Crafts, role-playing and songs with religious connotations will be banned. Religious objects might be allowed but "in small quantity" and shouldn't serve for religious instruction. And here's the best part of this rather comic scenario: A rabbi, a priest or an imam could visit the centre - as long as they don't talk about religious matters!

At a Montreal daycare centre run by Catholic nuns, a parents association was so terrified at the prospect of losing governmental subsidies that it decided to apply the guidelines six months before they'll be implemented. So the week before Christmas, the little kids sang insipid Bing Crosby ballads instead of beautiful traditional carols such as Silent Night.

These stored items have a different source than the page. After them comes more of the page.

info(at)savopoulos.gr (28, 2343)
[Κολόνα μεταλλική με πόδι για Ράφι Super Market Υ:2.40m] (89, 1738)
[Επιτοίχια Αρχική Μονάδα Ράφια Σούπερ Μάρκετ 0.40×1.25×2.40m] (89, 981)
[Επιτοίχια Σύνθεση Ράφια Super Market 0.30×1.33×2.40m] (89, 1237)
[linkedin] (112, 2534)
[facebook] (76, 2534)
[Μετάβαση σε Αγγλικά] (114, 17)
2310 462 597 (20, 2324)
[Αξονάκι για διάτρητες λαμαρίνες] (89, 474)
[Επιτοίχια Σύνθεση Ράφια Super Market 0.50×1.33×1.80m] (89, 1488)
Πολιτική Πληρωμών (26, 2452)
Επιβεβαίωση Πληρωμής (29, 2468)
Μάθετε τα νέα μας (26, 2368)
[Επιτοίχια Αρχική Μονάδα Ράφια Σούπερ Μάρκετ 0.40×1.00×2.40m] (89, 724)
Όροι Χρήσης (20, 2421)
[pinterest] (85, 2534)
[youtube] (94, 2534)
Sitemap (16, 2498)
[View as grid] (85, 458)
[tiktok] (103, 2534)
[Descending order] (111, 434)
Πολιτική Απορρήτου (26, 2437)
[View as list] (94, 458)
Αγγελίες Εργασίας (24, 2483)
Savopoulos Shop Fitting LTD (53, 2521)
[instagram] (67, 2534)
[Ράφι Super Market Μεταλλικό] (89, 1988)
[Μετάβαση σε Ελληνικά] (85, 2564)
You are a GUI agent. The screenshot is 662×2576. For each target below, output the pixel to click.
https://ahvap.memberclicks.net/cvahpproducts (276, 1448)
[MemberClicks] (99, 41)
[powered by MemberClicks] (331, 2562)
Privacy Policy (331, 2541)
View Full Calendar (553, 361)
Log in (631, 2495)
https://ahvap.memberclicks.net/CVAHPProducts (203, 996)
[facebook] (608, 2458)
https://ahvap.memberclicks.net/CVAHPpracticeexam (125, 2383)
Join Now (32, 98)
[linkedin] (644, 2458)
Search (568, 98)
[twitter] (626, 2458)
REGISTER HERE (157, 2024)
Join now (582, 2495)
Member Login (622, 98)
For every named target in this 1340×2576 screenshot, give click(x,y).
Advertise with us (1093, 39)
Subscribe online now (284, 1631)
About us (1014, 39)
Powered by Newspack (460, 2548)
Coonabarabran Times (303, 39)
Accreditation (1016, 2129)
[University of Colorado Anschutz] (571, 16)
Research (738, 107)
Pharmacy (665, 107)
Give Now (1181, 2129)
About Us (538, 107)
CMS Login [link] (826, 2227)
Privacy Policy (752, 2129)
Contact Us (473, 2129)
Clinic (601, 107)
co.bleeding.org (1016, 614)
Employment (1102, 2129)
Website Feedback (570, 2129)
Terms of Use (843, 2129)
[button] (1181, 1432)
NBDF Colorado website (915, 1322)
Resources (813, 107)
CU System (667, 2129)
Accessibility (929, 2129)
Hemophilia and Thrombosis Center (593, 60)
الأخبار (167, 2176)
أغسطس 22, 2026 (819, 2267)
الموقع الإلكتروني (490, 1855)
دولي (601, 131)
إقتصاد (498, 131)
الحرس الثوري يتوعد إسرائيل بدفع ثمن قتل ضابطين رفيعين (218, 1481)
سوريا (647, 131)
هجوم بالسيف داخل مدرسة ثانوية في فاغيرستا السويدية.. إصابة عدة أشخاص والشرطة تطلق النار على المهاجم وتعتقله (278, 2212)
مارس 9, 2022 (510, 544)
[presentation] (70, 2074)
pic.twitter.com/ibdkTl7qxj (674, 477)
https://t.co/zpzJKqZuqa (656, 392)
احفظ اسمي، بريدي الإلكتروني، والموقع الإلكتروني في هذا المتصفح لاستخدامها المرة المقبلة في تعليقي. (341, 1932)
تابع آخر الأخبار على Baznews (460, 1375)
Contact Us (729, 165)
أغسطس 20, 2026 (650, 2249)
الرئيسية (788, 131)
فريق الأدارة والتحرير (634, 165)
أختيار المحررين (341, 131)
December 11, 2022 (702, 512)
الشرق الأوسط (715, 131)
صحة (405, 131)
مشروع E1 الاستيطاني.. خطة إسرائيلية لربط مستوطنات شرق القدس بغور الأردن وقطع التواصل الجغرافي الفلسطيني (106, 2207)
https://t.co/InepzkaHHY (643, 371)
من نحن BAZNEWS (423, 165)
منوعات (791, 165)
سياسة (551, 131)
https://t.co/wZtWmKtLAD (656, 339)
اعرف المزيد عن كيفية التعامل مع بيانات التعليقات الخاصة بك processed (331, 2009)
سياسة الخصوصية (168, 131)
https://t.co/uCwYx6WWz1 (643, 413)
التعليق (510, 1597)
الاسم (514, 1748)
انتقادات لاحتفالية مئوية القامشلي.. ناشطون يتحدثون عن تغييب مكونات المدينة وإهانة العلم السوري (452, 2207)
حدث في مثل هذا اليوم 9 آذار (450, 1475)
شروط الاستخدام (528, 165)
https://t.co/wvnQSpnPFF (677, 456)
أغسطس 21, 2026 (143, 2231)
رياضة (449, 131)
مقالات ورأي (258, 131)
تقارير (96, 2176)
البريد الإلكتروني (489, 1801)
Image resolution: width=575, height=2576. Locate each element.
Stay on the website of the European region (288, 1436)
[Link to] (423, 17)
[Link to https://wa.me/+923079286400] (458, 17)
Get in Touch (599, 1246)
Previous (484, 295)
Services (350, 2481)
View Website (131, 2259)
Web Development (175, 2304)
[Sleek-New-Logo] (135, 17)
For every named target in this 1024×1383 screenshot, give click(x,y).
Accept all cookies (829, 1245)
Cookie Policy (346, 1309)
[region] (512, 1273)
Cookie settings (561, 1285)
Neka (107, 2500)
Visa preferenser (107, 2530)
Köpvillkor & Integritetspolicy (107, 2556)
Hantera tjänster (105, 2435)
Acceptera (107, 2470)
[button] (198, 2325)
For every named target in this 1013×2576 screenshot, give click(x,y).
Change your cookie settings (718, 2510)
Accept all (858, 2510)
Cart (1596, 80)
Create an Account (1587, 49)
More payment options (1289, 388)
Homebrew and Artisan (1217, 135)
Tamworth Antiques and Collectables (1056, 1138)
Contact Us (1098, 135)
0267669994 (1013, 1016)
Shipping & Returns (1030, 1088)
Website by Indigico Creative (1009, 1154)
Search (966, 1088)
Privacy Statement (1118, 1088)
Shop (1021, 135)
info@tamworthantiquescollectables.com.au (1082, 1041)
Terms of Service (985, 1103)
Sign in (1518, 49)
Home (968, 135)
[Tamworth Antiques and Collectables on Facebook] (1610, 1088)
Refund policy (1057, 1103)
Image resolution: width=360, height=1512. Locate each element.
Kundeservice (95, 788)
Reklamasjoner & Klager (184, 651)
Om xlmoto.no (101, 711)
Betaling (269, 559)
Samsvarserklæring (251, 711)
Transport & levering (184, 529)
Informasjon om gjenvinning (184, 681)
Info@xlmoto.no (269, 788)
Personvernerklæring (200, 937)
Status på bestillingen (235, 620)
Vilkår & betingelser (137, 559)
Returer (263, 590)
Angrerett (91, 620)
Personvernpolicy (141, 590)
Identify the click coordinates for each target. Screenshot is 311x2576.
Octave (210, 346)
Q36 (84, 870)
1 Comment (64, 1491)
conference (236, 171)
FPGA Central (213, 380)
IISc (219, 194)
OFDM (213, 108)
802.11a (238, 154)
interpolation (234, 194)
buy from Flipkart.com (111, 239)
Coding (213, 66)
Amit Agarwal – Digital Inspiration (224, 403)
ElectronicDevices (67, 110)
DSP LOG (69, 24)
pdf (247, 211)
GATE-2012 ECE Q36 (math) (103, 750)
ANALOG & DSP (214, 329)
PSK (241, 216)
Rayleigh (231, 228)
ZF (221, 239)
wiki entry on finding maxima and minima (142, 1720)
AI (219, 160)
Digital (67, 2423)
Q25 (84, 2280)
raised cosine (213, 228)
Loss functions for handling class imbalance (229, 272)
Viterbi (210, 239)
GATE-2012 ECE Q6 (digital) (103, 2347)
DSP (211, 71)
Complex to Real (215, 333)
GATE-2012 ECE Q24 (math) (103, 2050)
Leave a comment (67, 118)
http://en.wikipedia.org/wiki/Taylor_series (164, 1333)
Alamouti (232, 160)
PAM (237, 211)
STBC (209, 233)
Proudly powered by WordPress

"We've never indoctrinated our children in 30 years of existence," said Sister Rousselle of the Don Bosco daycare centre, "but celebrating Christmas without being able to talk about Jesus, for me this is not Christmas."

Daniel Amar, executive director of the Quebec Jewish Congress, wondered how bureaucrats would be able to distinguish between religion, custom and tradition. "In Quebec, secularism has become the new religion." The idea of inspectors patrolling daycare centres to censor the innocent activities of children is repulsive, indeed.

Salam Elmenyawi of the Muslim Council of Montreal wants to challenge the policy in court in the name of religious rights. Pierre Anctil, a specialist in intercultural relations, thinks the guidelines will be difficult to apply, and he, too, believes they might be unconstitutional. "This is a delicate question, and the state's involvement might lead to arbitrary decisions." Mr. Anctil was part of a consultative committee set up by the Family Minister to look into the projected guidelines, but he soon realized "the decision was already taken and it was non-negotiable." He quit after the first meeting.

The irony is, these guidelines contradict Quebec's current policy on religious private schools. Confessional grade schools and high schools are partly subsidized (for about 60 per cent of the cost per child) and are allowed to teach religion as long as they follow the province's curriculum.